§ **WORK TO BE COMPLETED**: Could you reproduce this listing with "screenshot" swapped for "screen capture" wherever it occurs and everything else unchanged? Leave the pictures out.

§ **EXERCISE INPUTS**:
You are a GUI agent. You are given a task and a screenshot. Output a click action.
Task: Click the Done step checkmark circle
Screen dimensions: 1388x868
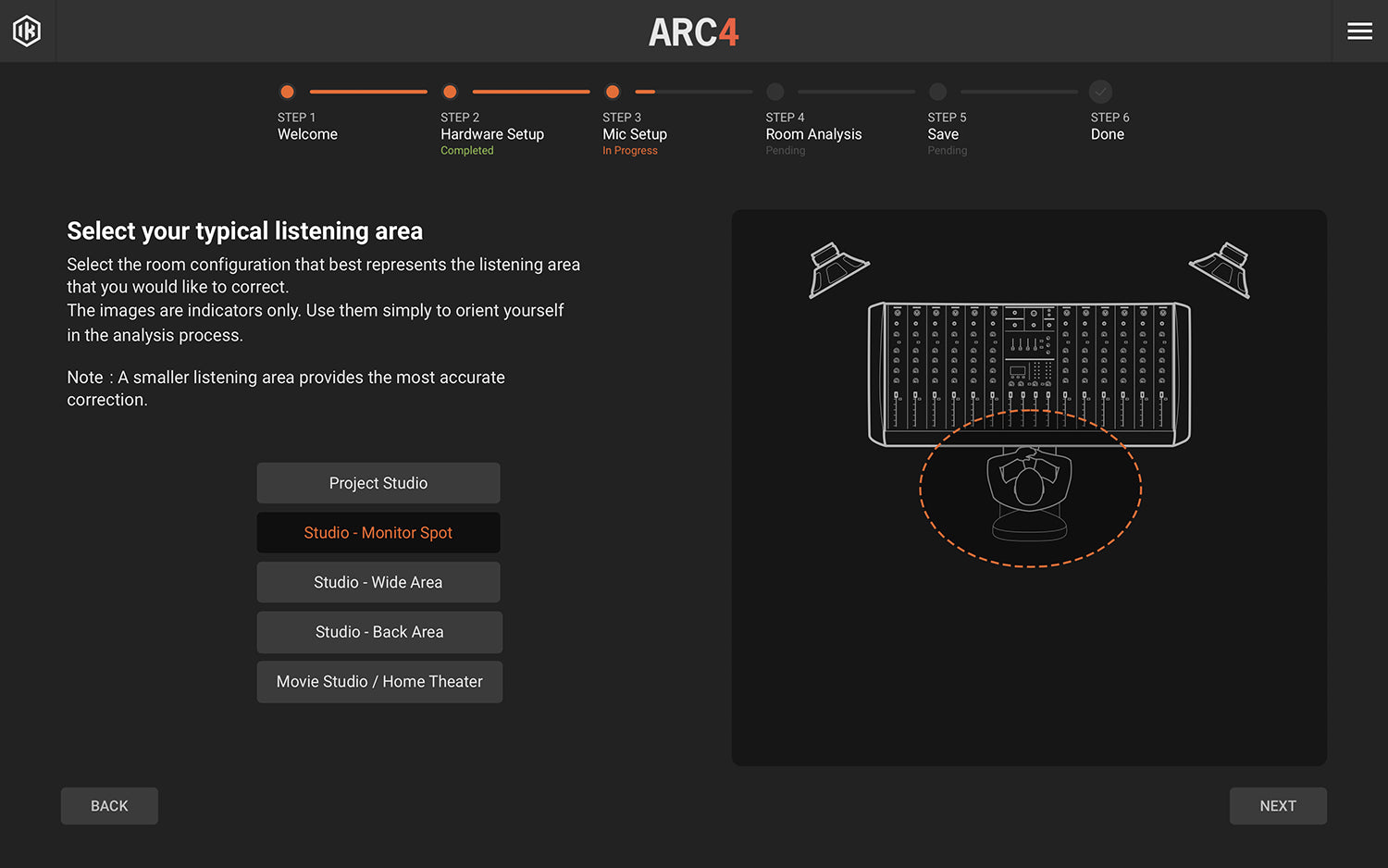click(1100, 92)
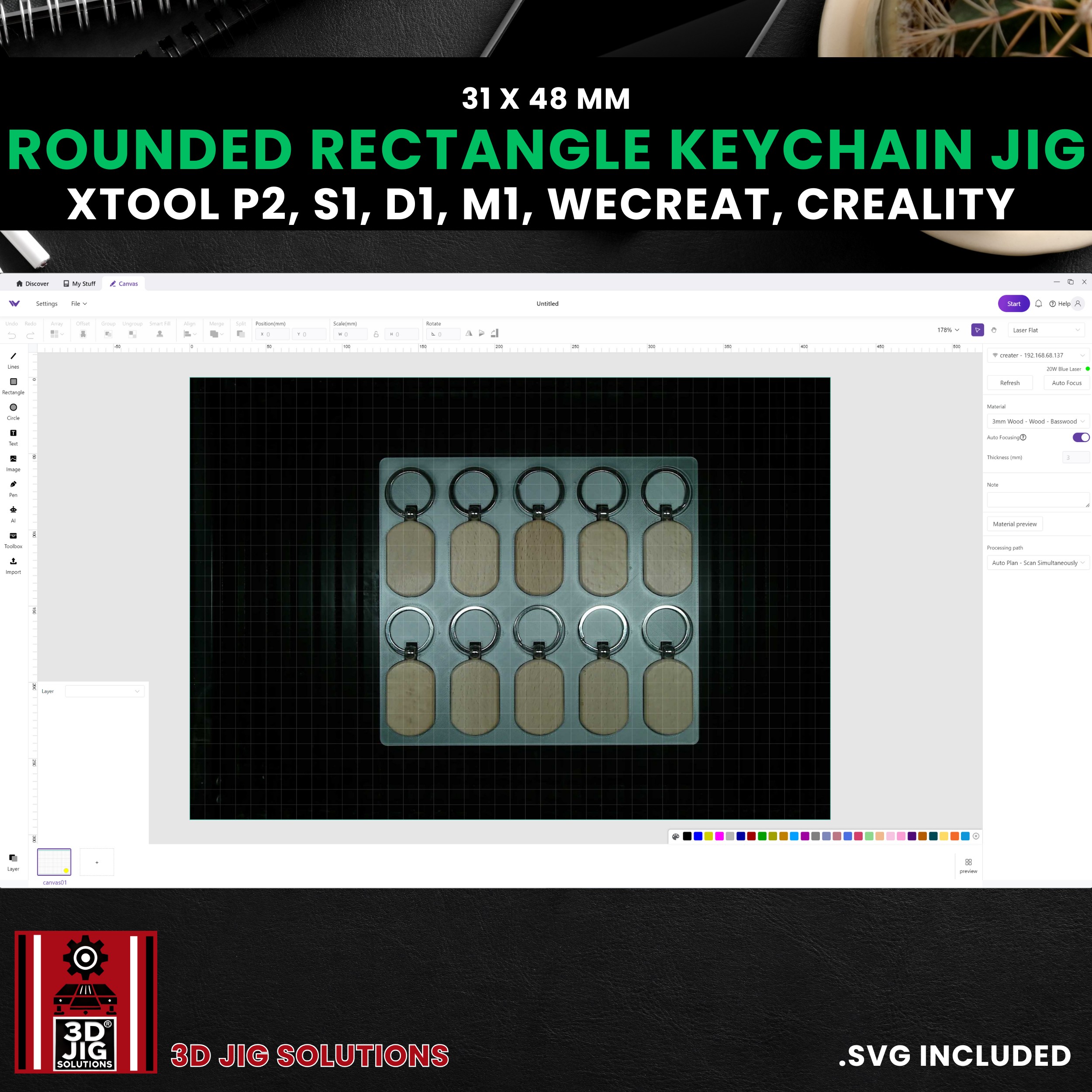
Task: Pick the magenta color swatch
Action: [719, 836]
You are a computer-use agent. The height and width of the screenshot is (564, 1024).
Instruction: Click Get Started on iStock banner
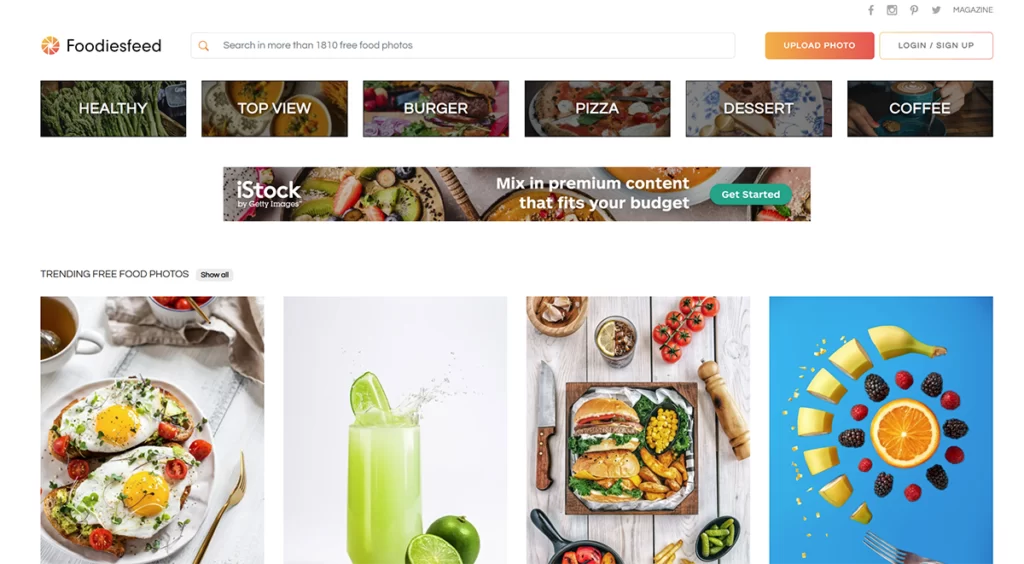750,195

§ **THE SOLUTION**:
You are a GUI agent. You are given a task and a screen capture. Output a click action.
Task: Click the Done step checkmark circle
Screen dimensions: 1388x868
click(1100, 92)
Task: Pick the magenta color swatch
Action: [719, 836]
You are a computer-use agent. The height and width of the screen capture is (564, 1024).
Instruction: Click Get Started on iStock banner
750,195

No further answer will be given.